Author: Anahid Yahjian
“I don’t see change in the air today,” ECLS professor Eric Newhall said to an audience of about 30 students on October 18. Newhall opened an ASOC-organized faculty discussion panel on Occidental’s mission statement. The panel also included DWA Professor Movindri Reddy, Critical Theory and Social Justice Professor G. Elmer Griffin and Education Department Chair Mary Christianakis.
Campus flyers invited students to “reenergize discussion and debate around the central tenets of the mission statement.”
The mission statement currently states, “The mission of Occidental College is to provide a gifted and diverse group of students with a total educational experience of the highest quality,” and is “anchored by four cornerstones: excellence, equity, community and service.”
According to Newhall, the “excellence” and “equity” portions of the mission were exemplified during John Slaughter’s presidency, and less emphasis was placed on the mission during Ted Mitchell’s presidency, when energies were directed towards bringing “financial health to the institution” after budget issues that occurred during the last of the Slaughter years.

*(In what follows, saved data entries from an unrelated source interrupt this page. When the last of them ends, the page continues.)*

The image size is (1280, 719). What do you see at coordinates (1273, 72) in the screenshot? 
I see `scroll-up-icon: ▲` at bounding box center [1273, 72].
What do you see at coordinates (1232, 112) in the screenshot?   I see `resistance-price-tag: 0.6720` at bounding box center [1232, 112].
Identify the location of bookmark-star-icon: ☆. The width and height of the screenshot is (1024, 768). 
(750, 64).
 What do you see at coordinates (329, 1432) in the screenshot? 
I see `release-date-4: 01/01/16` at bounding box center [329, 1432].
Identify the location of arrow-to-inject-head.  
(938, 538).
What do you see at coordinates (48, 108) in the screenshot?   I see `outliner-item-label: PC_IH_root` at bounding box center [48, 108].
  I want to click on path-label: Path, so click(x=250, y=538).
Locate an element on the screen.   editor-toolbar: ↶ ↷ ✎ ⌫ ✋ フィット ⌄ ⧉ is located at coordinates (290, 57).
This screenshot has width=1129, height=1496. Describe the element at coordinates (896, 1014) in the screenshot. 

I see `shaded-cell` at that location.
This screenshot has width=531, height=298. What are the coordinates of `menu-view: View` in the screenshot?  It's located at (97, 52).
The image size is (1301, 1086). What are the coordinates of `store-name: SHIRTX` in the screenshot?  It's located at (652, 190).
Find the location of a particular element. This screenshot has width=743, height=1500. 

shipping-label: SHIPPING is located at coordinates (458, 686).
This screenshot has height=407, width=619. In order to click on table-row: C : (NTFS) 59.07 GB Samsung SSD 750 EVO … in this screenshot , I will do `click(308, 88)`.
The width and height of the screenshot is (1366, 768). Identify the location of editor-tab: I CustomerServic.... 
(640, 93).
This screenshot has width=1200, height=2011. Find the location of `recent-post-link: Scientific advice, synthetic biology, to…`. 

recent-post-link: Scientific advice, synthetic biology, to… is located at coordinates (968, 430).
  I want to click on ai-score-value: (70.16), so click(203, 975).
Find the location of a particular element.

Newhall suggested “bringing the mission to the next phase” by placing less emphasis on diversity and more on community. He concluded with a personal address to the students: “I challenge all of you to help play an active role.”
Newhall’s push for change was followed by Christianakis’s pillar-by-pillar analysis of the mission statement. She said that excellence and equity are “too dualistic to [keep] separate.” She also added, “We don’t know how to talk to one another,” referring to the community emphasis of the mission.
“We should all be allying around our mission,” Christianakis said as she opened the floor for Reddy, who made connections to the school’s transformation by sharing her experiences as a South African native.
Griffin shared his take on Oxy’s mission. “It seems to me to be full of truisms and clichés,” he said. He added that it is “lengthy and tedious” in comparison with that of schools like Bob Jones University, a Christian college located in South Carolina whose mission statement is one sentence long and states “Within the cultural and academic soil of liberal arts education, Bob Jones University exists to grow Christlike character that is Scripturally disciplined; others-serving; God-loving; Christ-proclaiming; and focused Above.”
Griffin said he sensed “a certain kind of anxiety” in Oxy’s mission, calling it an “anxious response to the cultural and political times in which the authors found themselves; [there was] anxiety about survival, insignificance.” He said that incorporating “more active language than passive” was a first step towards improvement.
During the discussion portion of the event Devon Puglia (senior) raised the topic of “diversity of thought” in the classroom, saying he felt it is almost completely absent.
“Diversity simultaneously embraces and defaces the mission statement,” Griffin said. “We are moving forward. Don’t go backward under the umbrella of diversity.”
Christianakis addressed the question of funding desired programs. “We have significant faculty expertise that has not been used,” she said. She also questioned the school’s commitment to nurturing the areas of diversity and multiculturalism. “Last year, we could have hired a queer theorist [. . . ] we didn’t,” she said.
Max Read (senior) brought up the question of “align[ing] students and faculty,” citing his personal difficulties with having his voice heard regarding first-year housing.
Newhall said there is “power in numbers,” while Griffin described some students’ attempts at having their voices heard as “a lot of complaining.”